Re: PROPFIND instead of REPORT

On Mon, Dec 18, 2000 at 08:23:47AM -0500, Jim Amsden wrote:
> I agree that its a strech to think of these things as properties, but one 
> could consider Greg's example below to be the "synchronization properties" 
> of some root directory.

Now you're just being silly :-) You're trying to apply your PROPFIND hammer
to something that isn't a property. Sure... you can model *anything* as
properties, but that doesn't mean you *should*.

So yah... it's a stretch :-)

> My issue is that we already have a number of ways produce reports: using 
> servlets (or any other standard way of extending servers with custom 
> reports), POST, PROPFIND, and now REPORT. My first suggestion was to use 
> POST and just define the entity request body formats for interoperability.

POST is bogus for this. It is too overloaded and ill-defined as it is. It
also (typically) has semantics of "modify state on the server" while REPORT
is strictly non-modifying.

### Data extract
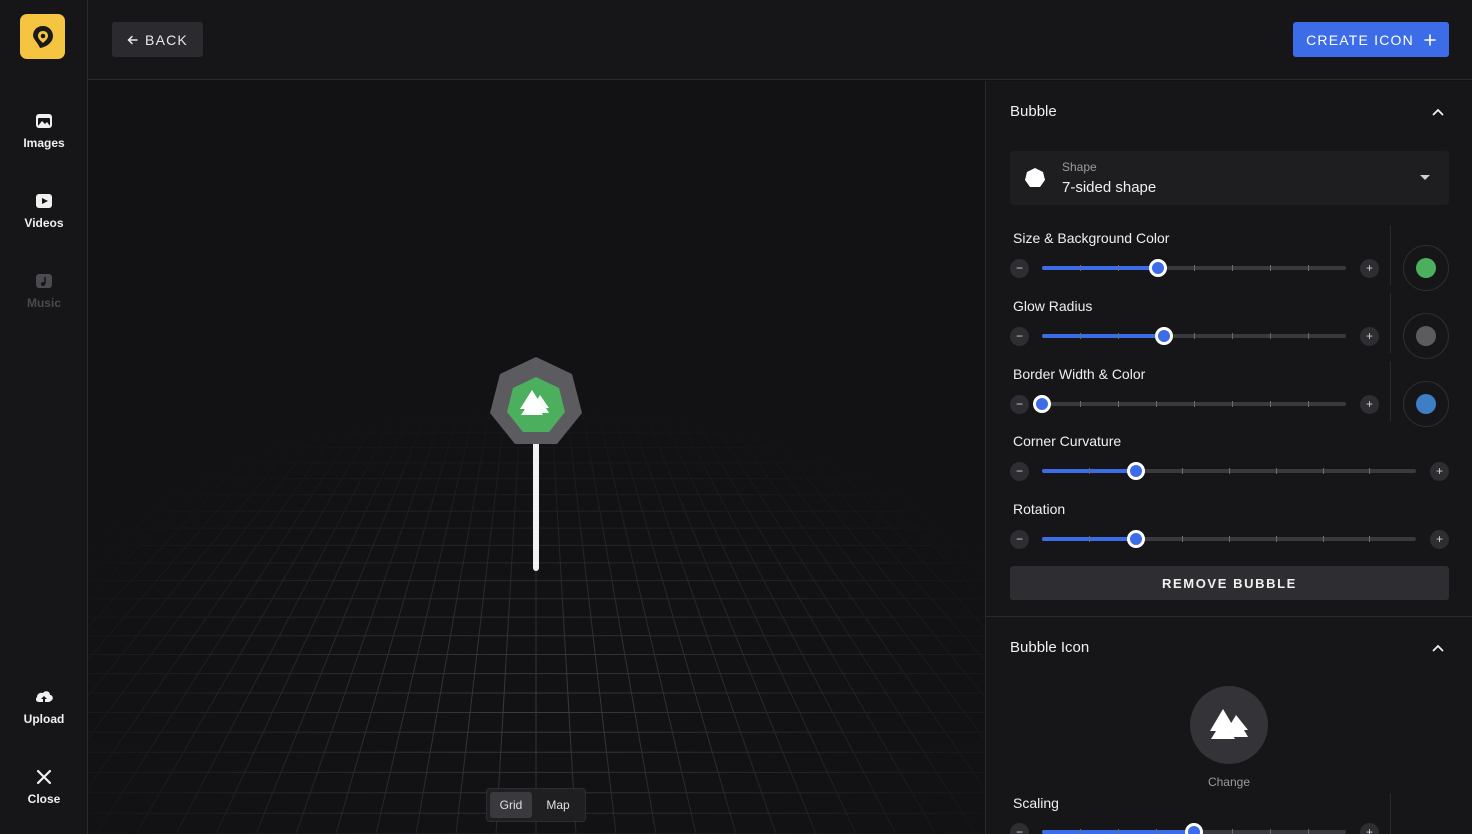 The image size is (1472, 834). What do you see at coordinates (1110, 188) in the screenshot?
I see `shape-select-value: 7-sided shape` at bounding box center [1110, 188].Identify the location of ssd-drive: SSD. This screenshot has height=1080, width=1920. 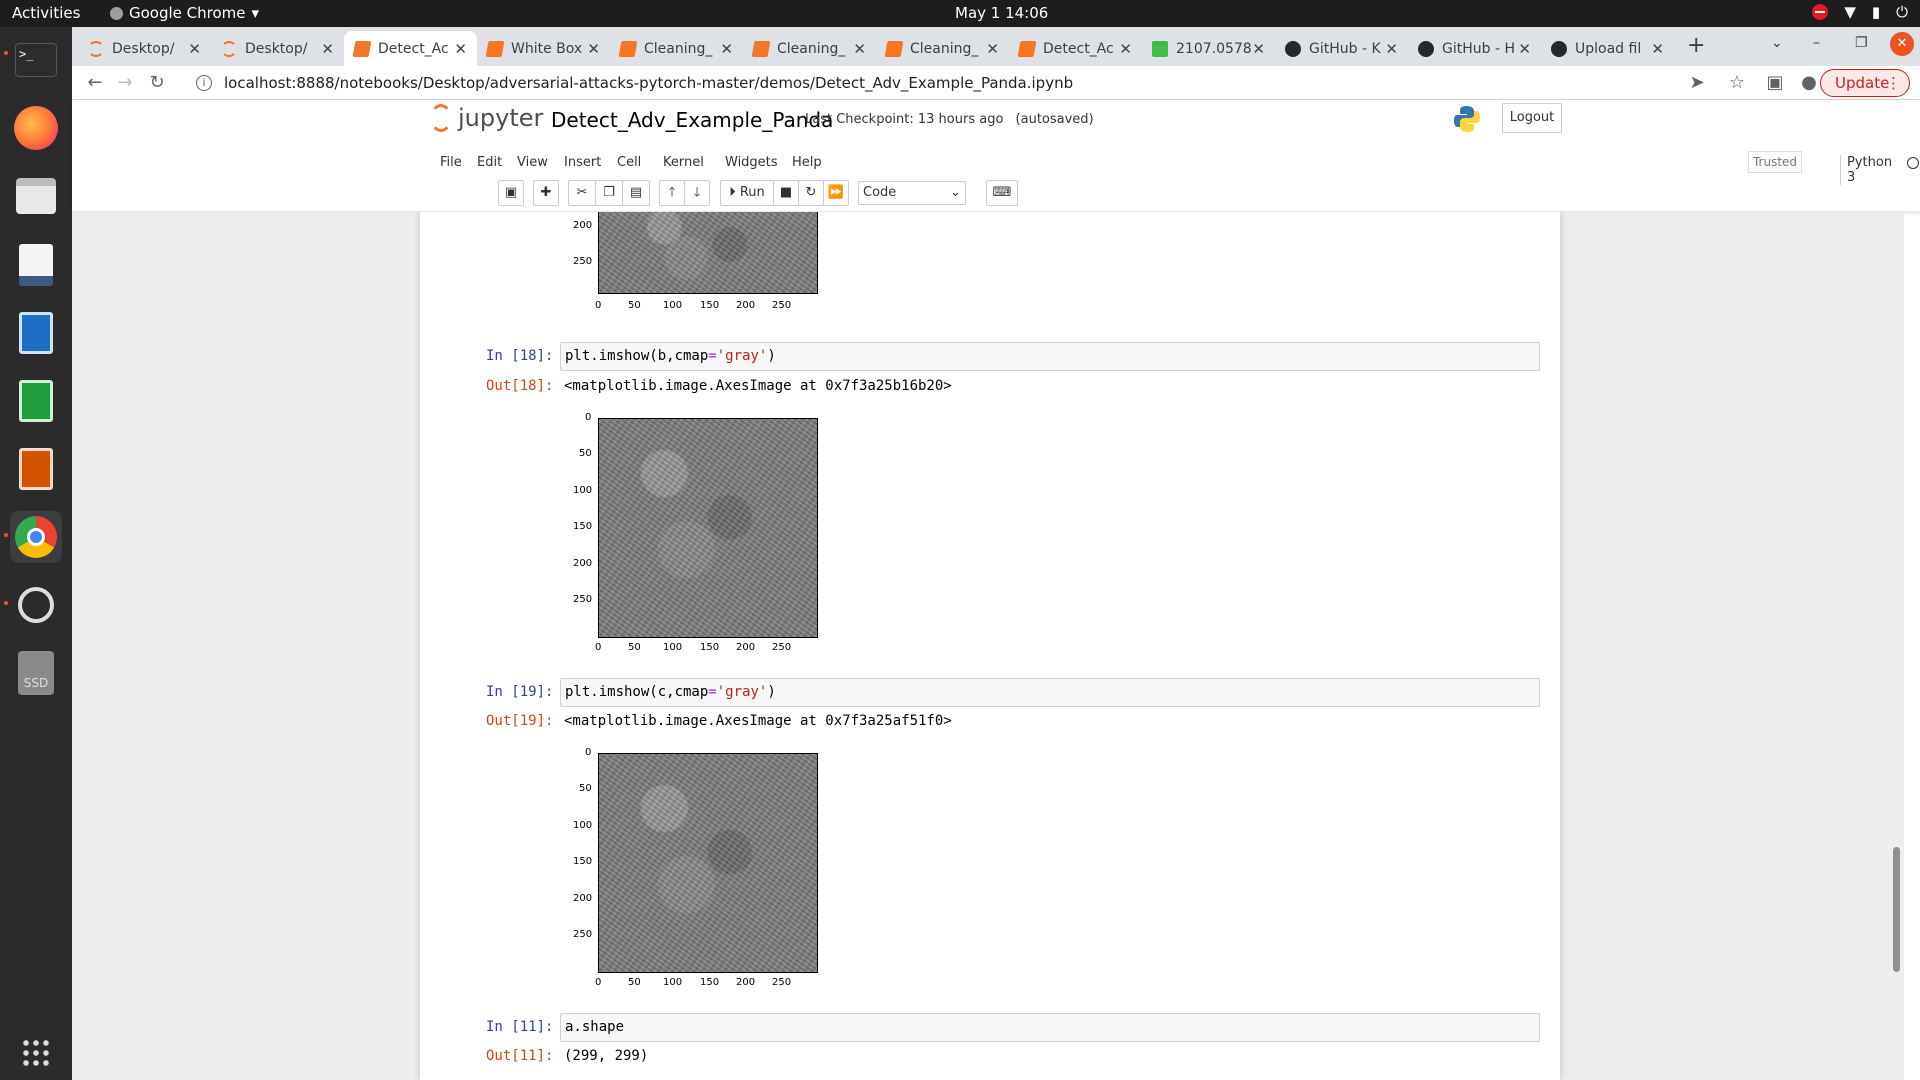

### Work request
In the mailing-list reply about PROPFIND and REPORT above, please write out the passage from "On Mon, Dec" to "mean you *should*." again, changing "hammer" to "tool".

### Output of the exercise
On Mon, Dec 18, 2000 at 08:23:47AM -0500, Jim Amsden wrote:
> I agree that its a strech to think of these things as properties, but one 
> could consider Greg's example below to be the "synchronization properties" 
> of some root directory.

Now you're just being silly :-) You're trying to apply your PROPFIND tool
to something that isn't a property. Sure... you can model *anything* as
properties, but that doesn't mean you *should*.